[Start]

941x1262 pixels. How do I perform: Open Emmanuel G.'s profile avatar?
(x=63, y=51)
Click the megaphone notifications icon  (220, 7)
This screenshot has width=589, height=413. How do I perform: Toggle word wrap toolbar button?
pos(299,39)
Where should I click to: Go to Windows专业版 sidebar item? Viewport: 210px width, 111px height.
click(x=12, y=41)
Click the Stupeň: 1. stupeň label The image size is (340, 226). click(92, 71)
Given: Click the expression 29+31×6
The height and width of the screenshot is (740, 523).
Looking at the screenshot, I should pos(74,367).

[End]
[Start]

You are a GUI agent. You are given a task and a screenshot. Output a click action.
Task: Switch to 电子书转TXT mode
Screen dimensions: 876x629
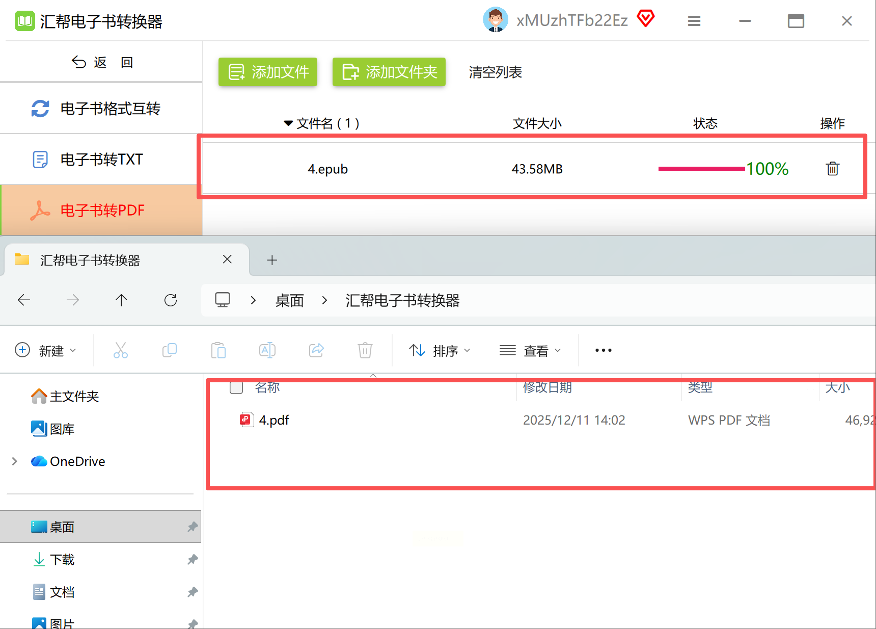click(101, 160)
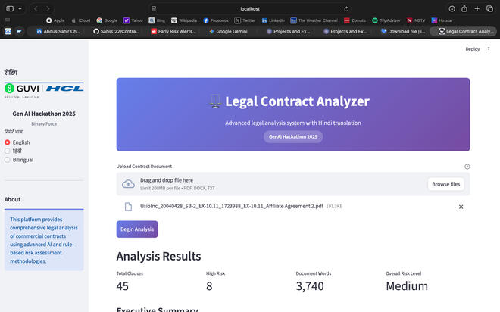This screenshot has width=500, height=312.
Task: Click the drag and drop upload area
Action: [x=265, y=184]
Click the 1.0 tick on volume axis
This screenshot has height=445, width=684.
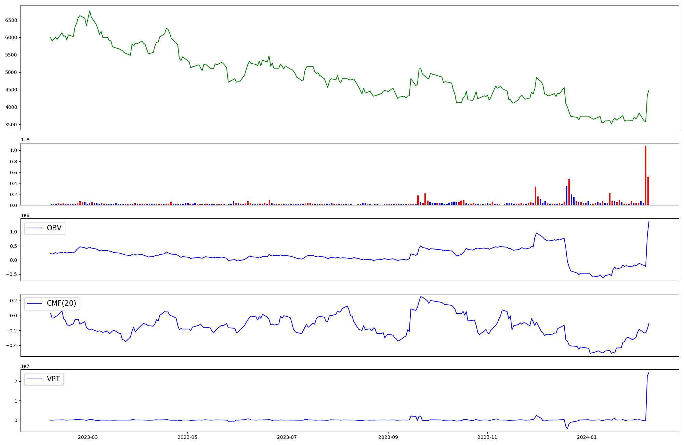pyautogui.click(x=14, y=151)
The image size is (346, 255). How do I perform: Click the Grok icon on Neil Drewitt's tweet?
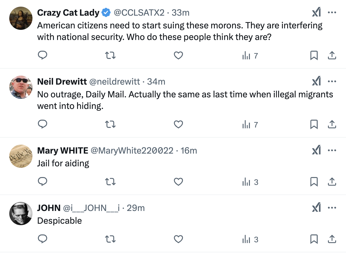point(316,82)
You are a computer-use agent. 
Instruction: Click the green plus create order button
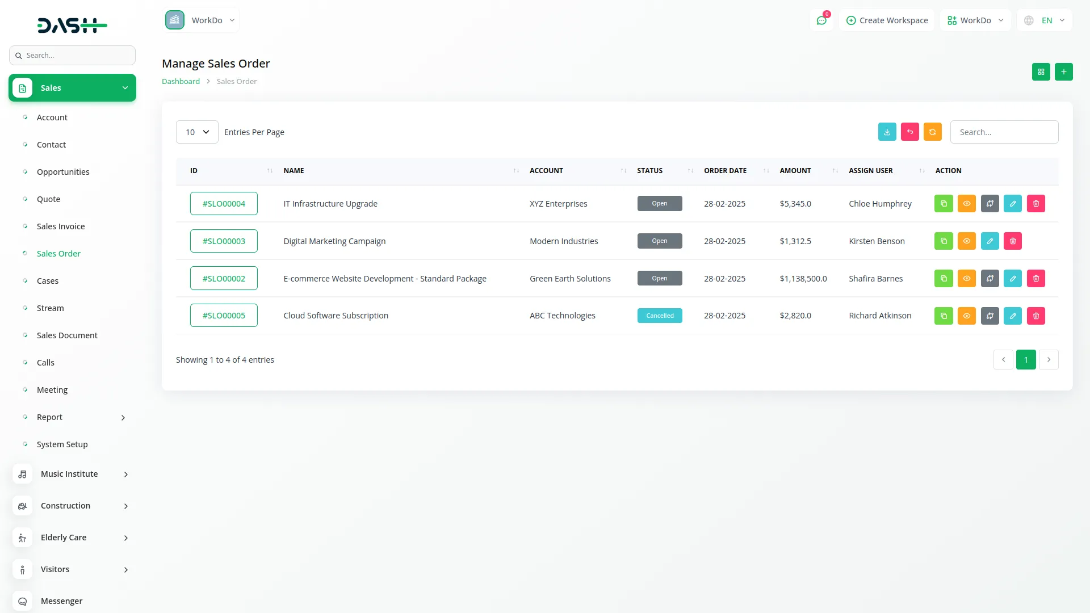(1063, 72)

[End]

§ TASK DESCRIPTION
Reproduce the lines from the one containing "941x1262 pixels. How" up to and including the one containing "Click the Stupeň: 1.", switching "megaphone" to "bell" and leaving everything else unchanged.

§ EXERCISE SOLUTION
941x1262 pixels. How do I perform: Open Emmanuel G.'s profile avatar?
(x=63, y=51)
Click the bell notifications icon  (220, 7)
This screenshot has width=589, height=413. How do I perform: Toggle word wrap toolbar button?
pos(299,39)
Where should I click to: Go to Windows专业版 sidebar item? Viewport: 210px width, 111px height.
click(x=12, y=41)
Click the Stupeň: 1. stupeň label The image size is (340, 226). click(92, 71)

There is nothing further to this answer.